Nvidia's 100 GW Promise: Can Flexible AI Data Centers Fix the Grid?
Leading AI chipmaker Nvidia and software company Emerald AI will work with a number of energy supply companies to “power and advance a new class of AI factories” that can connect to the grid faster and “operate as flexible energy assets that can support the grid.”
The approach will use a new reference design with Nvidia’s latest chip and its DSX software to help manage power use in real time, modulating demand and coordinating flexible load.
Nvidia envisions factories using on-site, co-located generation and storage as a bridge before they connect to the grid, and then on-site assets will “flexibly support the grid.”
Emerald AI’s Conductor platform will orchestrate computational flexibility, combined with onsite resources to deliver power flexibility.

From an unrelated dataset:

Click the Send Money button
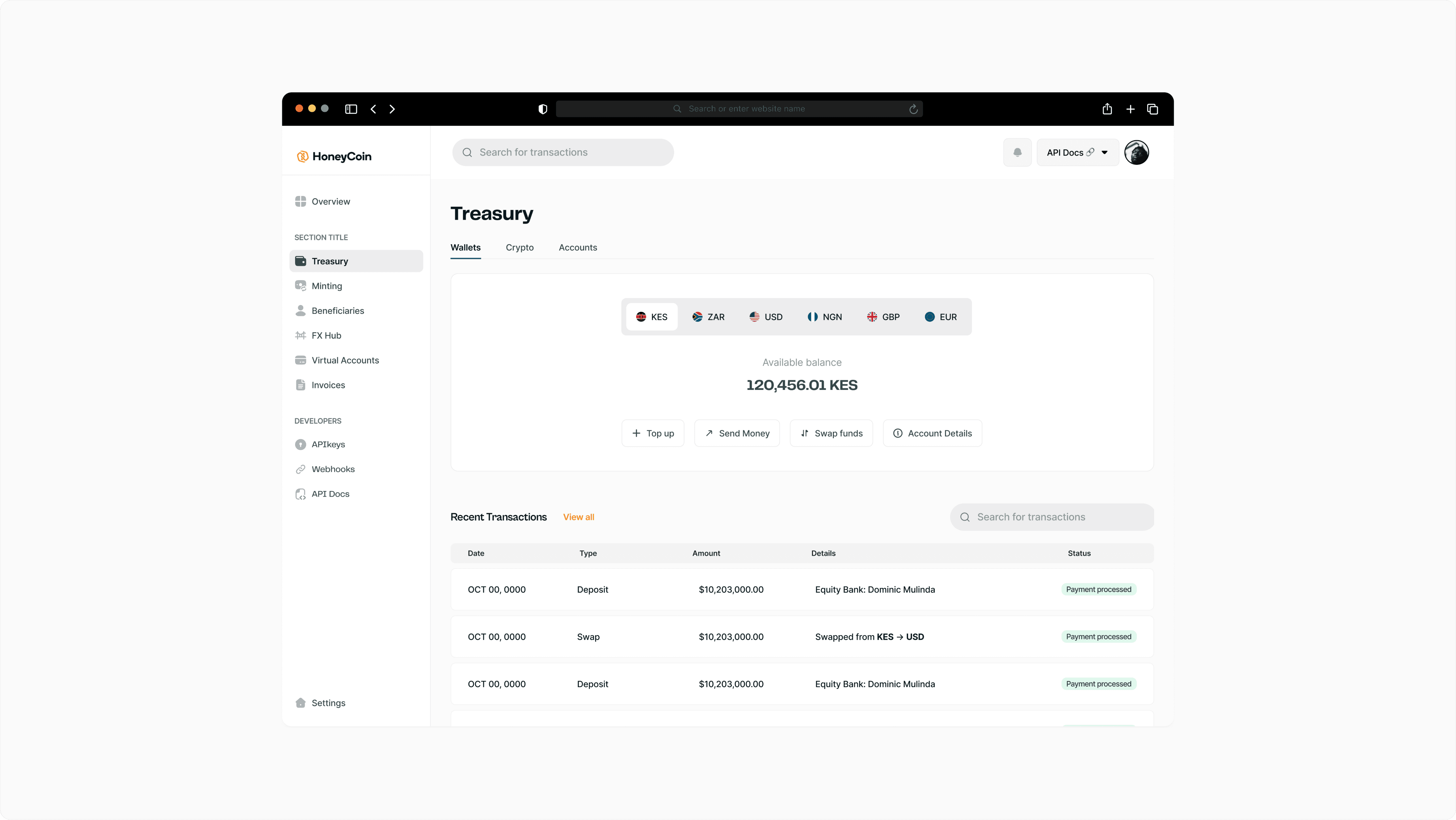Viewport: 1456px width, 820px height. click(x=736, y=433)
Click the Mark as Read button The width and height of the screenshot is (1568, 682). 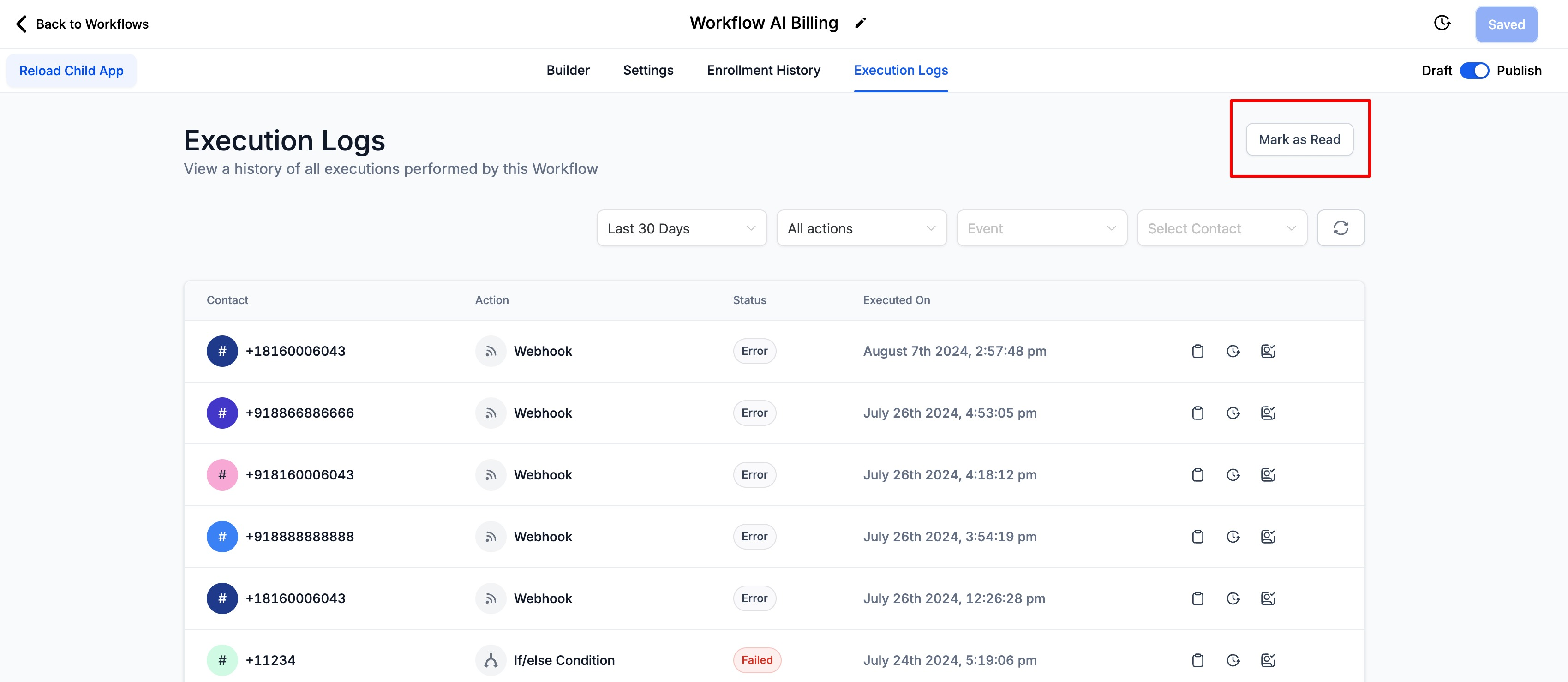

“Power-flexible AI factories” Nvidia claims, “can help unlock up to 100 gigawatts of capacity across the U.S. power system.”
For perspective, the U.S. hit an all-time peak of 759 GW last July, and has 1,300 MW of installed generating capacity.
Data center flexibility is important because there’s limited transmission and supply available on the grid and new infrastructure can’t be built fast enough.
Plus, the grid has an estimated load factor (the percentage of the energy we use versus the amount we could use if we ran at 100%) of about 60%. It’s very inefficient.
Supply also gets expensive. PJM’s capacity market prices have soared 7 or 8x over average historical numbers, with data loads costing ratepayers an estimated $23 billion in the past three capacity auctions.
By creating more flexibility during grid scarcity, one can meet more demand without building new infrastructure, AND flow more energy across the same grid, lowering the per unit delivery price.
Two recent studies on flexibility suggest that flexible operations can greatly increase ability to add load and result in economic efficiencies: 76 GW of new load could be integrated with just an average annual load curtailment rate of 0.25% and 98 GW of new load could be integrated at a curtailment rate of .5%.
And avoiding just 1% or 2% of the peak hours would reduce utilities’ new natural gas combined cycle construction costs by 10% to 15%.
But the available information doesn’t really tell us all that much. We don’t how flexible the operation of large language training models will be, nor do we know the potential flexibility in the inference function, where the models perform on demand to undertake the work new need on a daily basis.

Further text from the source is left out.